I did, and he did. I missed, and I tracked him to the stump where Everett was supposed to be. He jumped right over it! Needless to say, Everett never was invited to hunt with me again.
The next March my best friend, Paul Wasiuk was home on leave from Vietnam. I took him to the spot to reenact everything that transpired that fall. I stood where I had taken the shot with the bow and guided him to the spot where the buck had stood. When I positioned him I said, “The arrow should be under your feet.” He looked down, parted the now matted grass, and sure enough, there it was!
The next year, I had to work on opening day of archery season, so my season started on that Sunday. I went to one of the many apple trees that were tucked along this small, wet area along a brook. I saw what I knew were that buck’s track in the mud.
I stopped almost immediately and went back to my car to plan my strategy for the evening. I started by leaving my Marlboros in the car, along with my camo poncho—too noisy. My clothing consisted of a Woolrich Buffalo red and black check shirt, a cotton camo Jones style hat, and a pair of jeans. I went back up the hill at about 2:00 PM and climbed a small apple tree. I was only off the ground about 5’. I had one leg on one limb and the other on another limb—almost wish-boned. It was uncomfortable, but it was my only option.
A couple of hours later, I got glimpses of does meandering through the swamp. A couple of hours after that, a snowshoe hare came out under the tree and starting feeding on the fallen apples.
I amused myself watching him to pass the time.
Suddenly I had more company as a Ruffed Grouse landed in the tree with me on my left side. I dared not move my head as she picked leaves off the tree.

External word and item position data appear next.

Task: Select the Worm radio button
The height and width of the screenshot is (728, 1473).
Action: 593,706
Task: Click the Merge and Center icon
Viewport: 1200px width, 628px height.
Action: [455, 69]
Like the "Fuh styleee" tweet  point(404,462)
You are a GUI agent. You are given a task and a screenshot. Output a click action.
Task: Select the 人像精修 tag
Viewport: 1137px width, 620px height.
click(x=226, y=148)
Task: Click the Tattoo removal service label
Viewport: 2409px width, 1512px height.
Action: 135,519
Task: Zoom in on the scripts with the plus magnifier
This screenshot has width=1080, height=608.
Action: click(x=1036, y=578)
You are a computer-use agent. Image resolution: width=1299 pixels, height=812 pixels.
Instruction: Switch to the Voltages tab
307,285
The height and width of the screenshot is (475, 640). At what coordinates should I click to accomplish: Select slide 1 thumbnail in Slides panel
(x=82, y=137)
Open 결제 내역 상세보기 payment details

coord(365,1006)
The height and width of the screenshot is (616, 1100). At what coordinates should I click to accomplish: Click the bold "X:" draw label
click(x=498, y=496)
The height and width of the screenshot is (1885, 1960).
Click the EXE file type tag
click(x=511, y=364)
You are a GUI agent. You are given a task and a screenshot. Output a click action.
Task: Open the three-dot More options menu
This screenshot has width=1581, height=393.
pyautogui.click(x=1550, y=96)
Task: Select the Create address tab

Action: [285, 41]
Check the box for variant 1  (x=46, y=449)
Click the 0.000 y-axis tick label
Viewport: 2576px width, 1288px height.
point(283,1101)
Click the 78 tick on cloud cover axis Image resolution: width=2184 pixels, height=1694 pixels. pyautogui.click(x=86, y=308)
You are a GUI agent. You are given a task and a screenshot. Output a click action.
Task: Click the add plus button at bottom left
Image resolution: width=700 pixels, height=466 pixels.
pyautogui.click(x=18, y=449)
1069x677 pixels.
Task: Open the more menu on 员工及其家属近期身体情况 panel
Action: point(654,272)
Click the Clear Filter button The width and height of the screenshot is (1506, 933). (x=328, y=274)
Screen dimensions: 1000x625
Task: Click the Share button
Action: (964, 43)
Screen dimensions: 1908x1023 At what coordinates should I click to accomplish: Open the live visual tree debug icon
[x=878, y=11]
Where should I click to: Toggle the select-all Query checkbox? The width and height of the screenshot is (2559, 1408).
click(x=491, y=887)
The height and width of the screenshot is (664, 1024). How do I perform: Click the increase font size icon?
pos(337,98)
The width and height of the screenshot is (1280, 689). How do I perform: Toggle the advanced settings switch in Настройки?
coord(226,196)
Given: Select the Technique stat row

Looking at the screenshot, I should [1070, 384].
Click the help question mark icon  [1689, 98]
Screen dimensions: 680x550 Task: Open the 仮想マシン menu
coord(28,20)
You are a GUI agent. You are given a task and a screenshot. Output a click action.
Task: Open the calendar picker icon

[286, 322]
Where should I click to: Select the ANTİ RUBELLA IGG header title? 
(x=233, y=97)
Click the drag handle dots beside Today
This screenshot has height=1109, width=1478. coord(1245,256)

Just as suddenly, I heard something across the brook. I looked up only to see bright white antlers headed right for me.
My heart started beating so fast I could hear it and the leaves in the tree, as my left leg started to shake. I was sure that the grouse would feel it and fly off and spook the deer.
As the buck got closer, I decided I had to do something about my leg. When he put his head down to take an apple, I grabbed the right limb of the tree and lifted my leg to take the pressure off; all the while keeping an eye on the hare and the grouse.
It worked. The shaking stopped, and I very, very slowly picked up my bow.
The deer was 20’ away as I put an arrow on the string. I could count his whiskers, hear him breath, and even hear him swallow. As his body turned towards me, he turned to his right and looked away.
I drew, keeping each of my three eyes on the hare, the grouse, and him.
I released and immediately noticed that he took a step forward at that instant. It took no time for the arrow to fly the 15’ to his chest. He whirled and was gone in four bounds in about 1 second.
I never did see or hear what happened to the hare or the grouse when I shot. I was too focused on the buck.
The blood trail was awful to say the least. The arrow didn’t pass through. Most of the drops were no bigger than a freckle.
We (me, Leslie Boardman, Jeff, and Weasel) tracked him until midnight, and all of our flashlights died.
He was headed straight downhill to a brook. I stripped off pieces of clothing to mark blood spots. When we got back to the tent I was shirtless.
Next morning at daybreak, we were back on the trail. We had good blood on a rocky spot on the edge of the brook. I sent the other guys across to look for blood on that side. When they got there they yelled, “There he is!”
“Right in front of you!”
The glare on the water was such from my side that I couldn’t see him. There he was, submerged with his antlers tangled in some overhanging brush.
When I dressed him out, I found the broadhead in his stomach and actually cut myself on it. The arrowhead deflected off a rib, through the liver, and never punctured the other side rib cage.
A decision we had to make was where to drag him out. The easiest way would be across the only posted land in the area. I decided to take the chance and drag him across the man’s field.
When we reached the barn, I went inside and spoke to the farmer and apologized for trespassing.
He said, “You shot that buck with that thing?” pointing at my bow as he looked at the deer.
“Yes sir,” I replied. “You can hunt on my land anytime you want, son.”
The deer was 155# dressed, 8 points, and probably 3-1/2 years old. It was the only bow-killed deer in Athens that year and the biggest bow-killed buck in that district that year.
The buck’s stomach was full of apples, and the meat was very tender and tasty. The best eating buck of that size I ever had.
It was the greatest hunting experience of my life, and that is saying a bunch!